A Toxic Legacy of Oil in Block 1ab





Peru's Northern Amazon: Blighted By The Toxic Legacy of Oil

35 years of oil production in Block 1AB in the northern Amazon has left indigenous peoples, who have lived in the area since time immemorial, suffering malnutrition, sickness and social disruption. Since 1971, Los-Angles-based Occidental Petroleum, using practices outlawed in the U.S., pumped an average of 800,000 gallons a day of salty formation water and other toxic wastewaters into local rivers with appalling consequences for local communities.
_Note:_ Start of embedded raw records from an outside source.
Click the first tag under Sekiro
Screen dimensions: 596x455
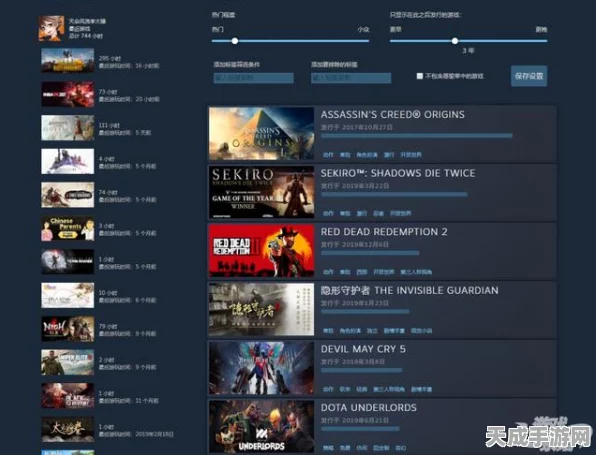(328, 213)
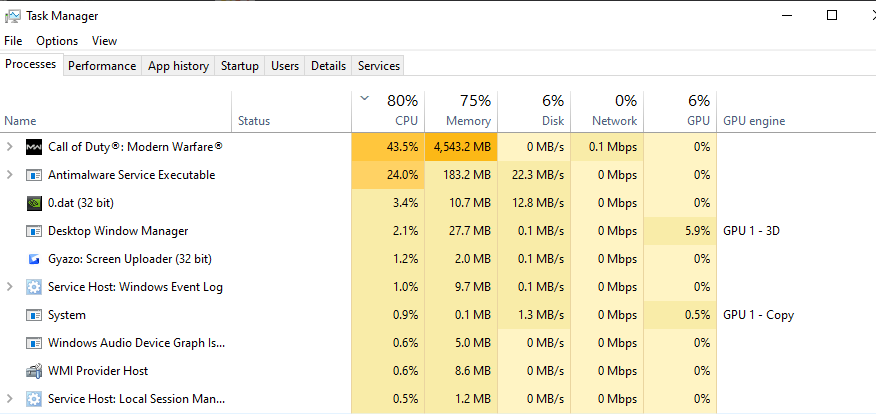Screen dimensions: 876x414
Task: Expand Antimalware Service Executable group
Action: (10, 175)
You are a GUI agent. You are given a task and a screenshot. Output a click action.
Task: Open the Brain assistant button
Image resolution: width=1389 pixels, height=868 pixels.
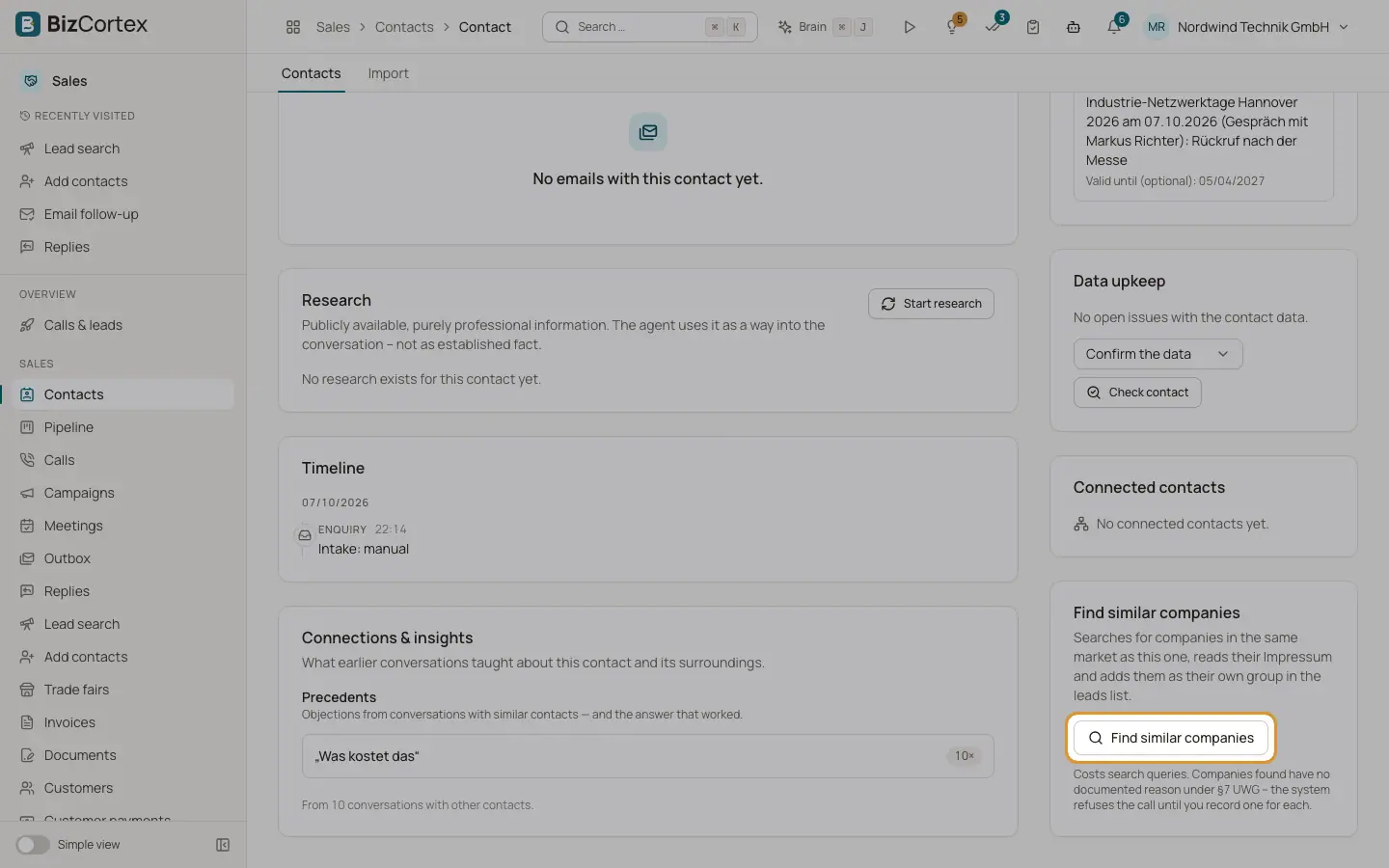825,27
Acute Health Problems in Indigenous Communities

The Achuar, Aguaruna, Urarina, Candoshi and other indigenous peoples of the region depend on clean forest and river resources for subsistence. However, as various studies over the last two decades have shown, the rivers on which they depend contain high levels of salt and oil, critical concentrations of chloride, and high electrical conductivity, particularly the Corrientes, Tigre and Piedra Negra Rivers.

Many communities have no springs or alternatives sources of water and are forced to drink polluted river water. Heavy metals and organic compounds have accumulated in the aquatic food chain causing acute health problems in local communities, resulting in many deaths. In the indigenous community of Pucacacuro, a leader stated:

"We no longer have any places to fish, We stopped fishing in our lake, because once when we ate fish from the lake, everyone got sick with nausea, diarrhea and other, incurable diseases. Five men died."


No Benefit for Local Peoples From Oil Bonanza

Blocks 8 and 8X located alongside Block 1AB were ran by the Peruvian state oil company Petroperu with similar disastrous social and economic consequences. These blocks are heralded by the oil industry as the most lucrative in Peru because they generate 65% of domestic oil consumption.

Yet despite the fortune made from oil, state provision of basic services is limited or non-existent in this area. The Peruvian state has given little thought to the indigenous communities who bear the real burden of national oil consumption.


Toxic Legacy Lives On Through Pluspetrol

Occidental and Petroperu's damaging environmental practices were largely replicated by the Argentine energy company Pluspetrol - a company with a very poor environmental track record - when it took over Block 1AB in 2000 and Blocks 8 and 8X in 1996. Peruvian indigenous advocacy NGO Racimos de Ungurahui and other groups are now supporting affected communities in denouncing Pluspetrol and demanding environmental clean-up and reparations.

Now Pluspetrol is moving ahead with plans for new 110 km pipeline to Block 1AB from Block 8, which will cut through indigenous lands causing further social disturbance. Local peoples oppose the new $20 million pipeline fearing the impacts of an increase in oil production.

However, Pluspetrol, also a lead company in Peru's Camisea Gas Project in the south-east Amazon, is pushing ahead with the pipeline which purportedly will increase national oil output by 12,000 barrels/day or 13% and net the company an annual profit of more than $100 million. Yet, though eager to pocket growing profits, Pluspetrol steadfastly refuses to compensate local communities or to recognize its responsibility for continuing the toxic legacy of its predecessors.


Sources

Sources Lily La Torre Lopez. All we want is to live in peace. IWGIA. 1999.